Given instruction = Reproduce the records word for word, starting at their first line and ending at the line that contains "coord(20,19)".

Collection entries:
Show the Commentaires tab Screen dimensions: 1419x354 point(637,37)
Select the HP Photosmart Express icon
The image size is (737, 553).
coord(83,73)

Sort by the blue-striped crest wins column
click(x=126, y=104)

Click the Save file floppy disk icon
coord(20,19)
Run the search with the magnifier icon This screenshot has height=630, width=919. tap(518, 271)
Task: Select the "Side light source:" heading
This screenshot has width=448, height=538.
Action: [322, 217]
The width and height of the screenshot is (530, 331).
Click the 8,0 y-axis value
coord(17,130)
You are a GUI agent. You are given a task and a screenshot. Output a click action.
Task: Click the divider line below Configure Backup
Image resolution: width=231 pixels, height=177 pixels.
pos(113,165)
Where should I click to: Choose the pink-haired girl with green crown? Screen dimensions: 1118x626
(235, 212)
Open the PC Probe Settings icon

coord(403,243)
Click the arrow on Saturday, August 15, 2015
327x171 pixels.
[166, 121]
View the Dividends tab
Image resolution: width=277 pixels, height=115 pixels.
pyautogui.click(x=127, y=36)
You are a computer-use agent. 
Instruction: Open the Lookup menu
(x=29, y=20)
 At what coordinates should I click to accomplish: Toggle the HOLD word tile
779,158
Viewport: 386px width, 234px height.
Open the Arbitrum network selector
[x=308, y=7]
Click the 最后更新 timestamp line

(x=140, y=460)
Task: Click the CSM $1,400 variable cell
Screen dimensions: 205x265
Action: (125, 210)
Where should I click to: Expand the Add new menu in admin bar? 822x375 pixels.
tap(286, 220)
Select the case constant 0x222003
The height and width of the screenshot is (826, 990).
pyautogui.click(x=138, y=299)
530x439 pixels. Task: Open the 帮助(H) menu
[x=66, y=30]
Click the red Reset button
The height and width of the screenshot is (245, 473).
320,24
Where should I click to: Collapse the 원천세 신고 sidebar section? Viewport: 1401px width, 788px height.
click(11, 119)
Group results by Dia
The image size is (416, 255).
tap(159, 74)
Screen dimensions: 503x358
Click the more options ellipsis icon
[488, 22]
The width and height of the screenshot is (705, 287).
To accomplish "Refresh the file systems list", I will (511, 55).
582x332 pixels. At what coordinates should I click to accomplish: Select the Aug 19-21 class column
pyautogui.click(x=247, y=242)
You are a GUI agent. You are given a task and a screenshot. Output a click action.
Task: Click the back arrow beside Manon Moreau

Task output =
Show the Commentaires tab Screen dimensions: 1419x354 point(637,37)
Select the HP Photosmart Express icon
The image size is (737, 553).
coord(83,73)

Sort by the blue-striped crest wins column
click(x=126, y=104)

Click the Save file floppy disk icon
coord(20,19)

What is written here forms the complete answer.